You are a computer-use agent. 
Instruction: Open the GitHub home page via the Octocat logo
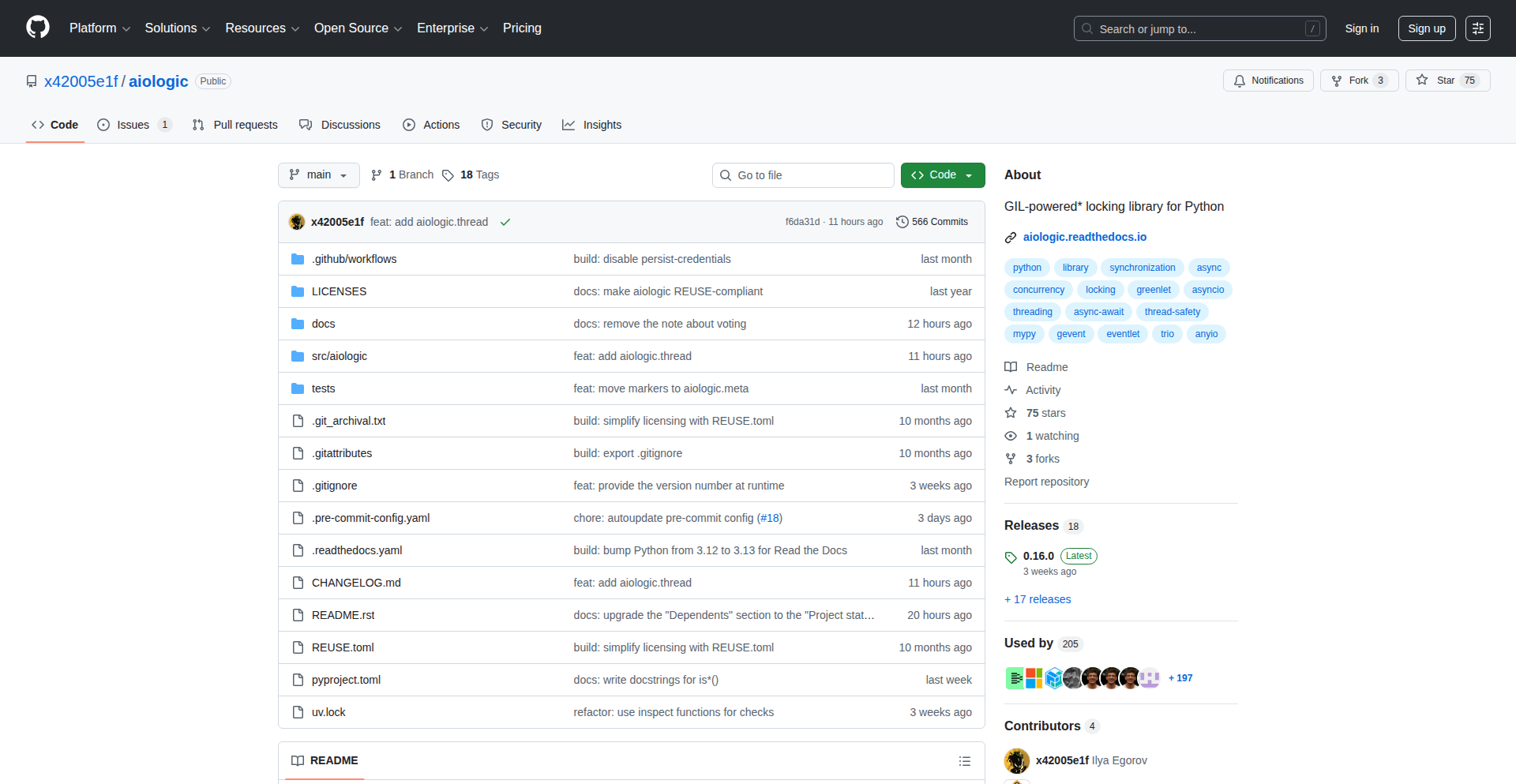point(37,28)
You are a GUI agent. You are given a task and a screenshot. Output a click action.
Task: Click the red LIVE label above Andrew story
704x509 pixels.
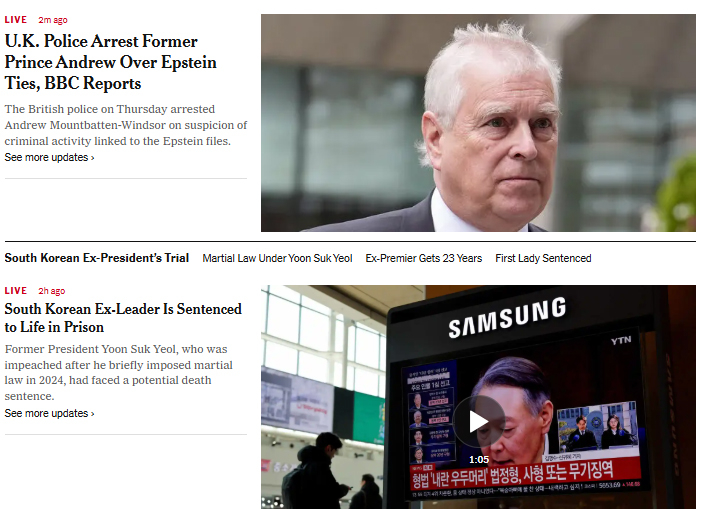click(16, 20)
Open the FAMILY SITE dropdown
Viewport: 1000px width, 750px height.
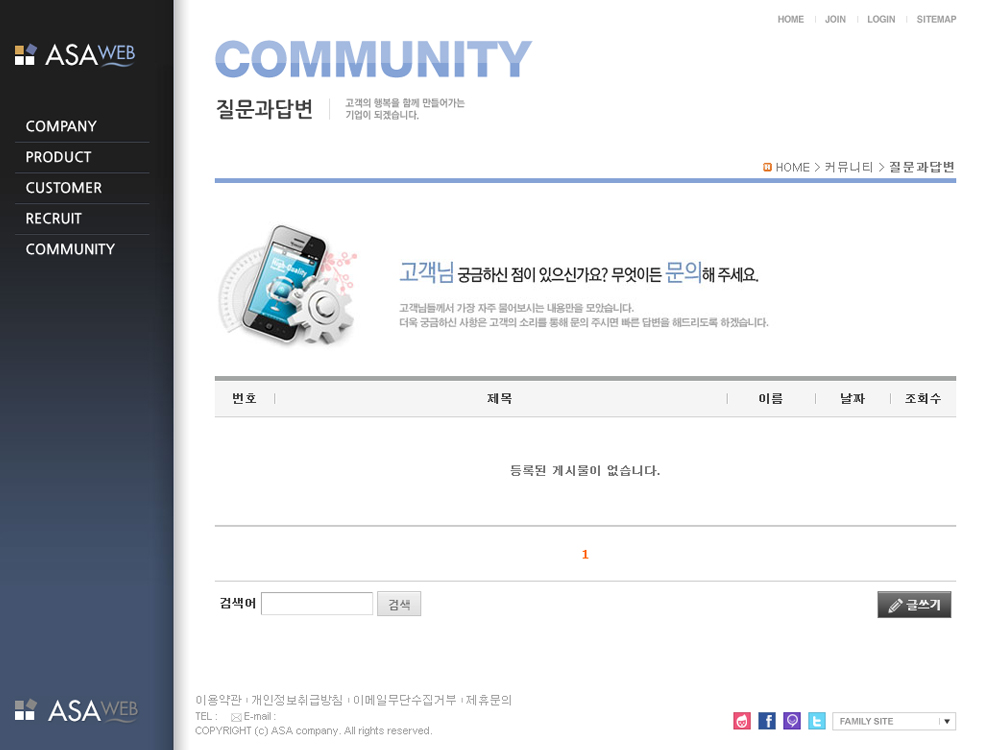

+--

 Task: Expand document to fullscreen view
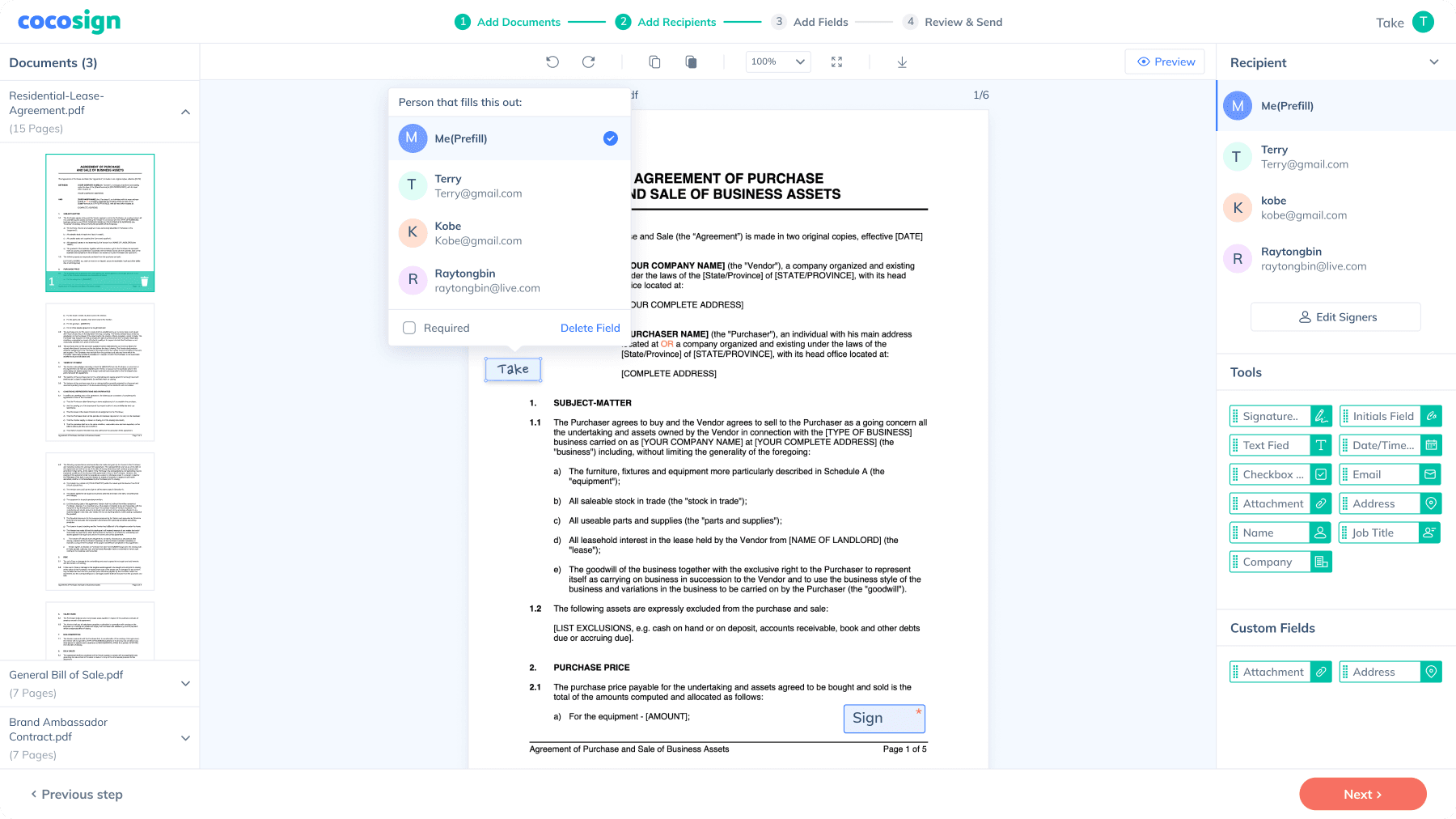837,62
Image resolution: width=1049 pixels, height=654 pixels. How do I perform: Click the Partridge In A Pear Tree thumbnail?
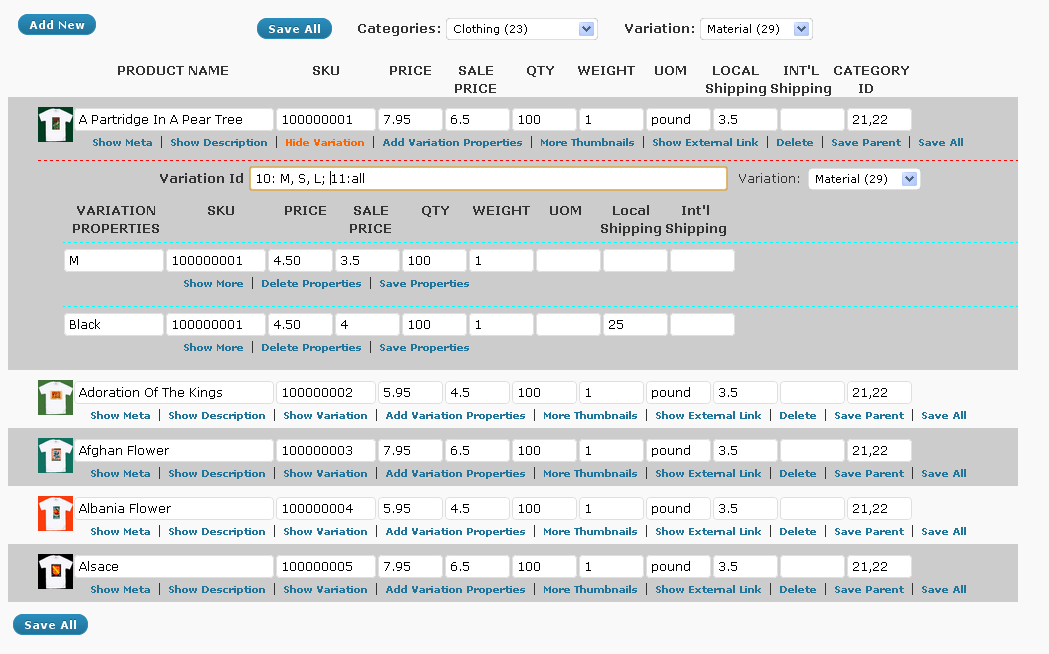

+--

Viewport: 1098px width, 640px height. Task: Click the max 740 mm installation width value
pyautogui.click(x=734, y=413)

+--

**What needs to be done**
Could you convert the records from the line containing "Viewport: 1098px width, 640px" through the line containing "pyautogui.click(x=734, y=413)" into a JSON list of strings, one string per line and no blank lines?

**Solution to this problem**
[
  "Viewport: 1098px width, 640px height. Task: Click the max 740 mm installation width value",
  "pyautogui.click(x=734, y=413)"
]